AIM OF THE EXERCISE
Set down exactly the lines below between the line holding "Screen dimensions: 1243x699" and the line holding "Given: Open the Bague product dropdown", inclusive; no other line belongs in the answer.

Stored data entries

=-=-=-=-=

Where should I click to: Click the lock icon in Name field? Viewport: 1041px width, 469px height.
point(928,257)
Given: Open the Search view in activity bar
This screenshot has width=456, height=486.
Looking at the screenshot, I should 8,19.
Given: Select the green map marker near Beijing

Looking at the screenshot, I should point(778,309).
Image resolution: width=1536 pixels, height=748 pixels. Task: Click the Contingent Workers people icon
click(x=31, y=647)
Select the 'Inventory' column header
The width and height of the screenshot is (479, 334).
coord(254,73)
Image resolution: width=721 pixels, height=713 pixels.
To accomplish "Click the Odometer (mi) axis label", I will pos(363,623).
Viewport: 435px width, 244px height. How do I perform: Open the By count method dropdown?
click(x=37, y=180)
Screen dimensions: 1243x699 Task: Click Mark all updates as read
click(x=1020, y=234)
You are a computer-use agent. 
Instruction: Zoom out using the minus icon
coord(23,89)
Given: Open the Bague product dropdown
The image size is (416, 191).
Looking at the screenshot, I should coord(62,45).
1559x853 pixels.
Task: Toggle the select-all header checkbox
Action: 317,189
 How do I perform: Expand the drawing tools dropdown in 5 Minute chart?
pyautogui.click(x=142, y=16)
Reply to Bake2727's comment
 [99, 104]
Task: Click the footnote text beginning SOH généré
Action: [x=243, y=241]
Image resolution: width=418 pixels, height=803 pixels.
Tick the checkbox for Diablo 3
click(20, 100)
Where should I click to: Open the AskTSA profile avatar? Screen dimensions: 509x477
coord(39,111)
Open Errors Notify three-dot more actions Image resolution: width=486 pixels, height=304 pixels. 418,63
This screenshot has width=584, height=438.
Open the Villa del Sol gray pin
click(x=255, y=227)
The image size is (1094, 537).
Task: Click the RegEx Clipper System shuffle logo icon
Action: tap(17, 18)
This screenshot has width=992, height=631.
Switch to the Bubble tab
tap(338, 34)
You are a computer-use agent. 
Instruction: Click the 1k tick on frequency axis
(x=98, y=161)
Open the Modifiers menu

=-=-=-=-=

FINAL ANSWER
Screen dimensions: 1243x699 Task: Click Mark all updates as read
click(x=1020, y=234)
You are a computer-use agent. 
Instruction: Zoom out using the minus icon
coord(23,89)
Given: Open the Bague product dropdown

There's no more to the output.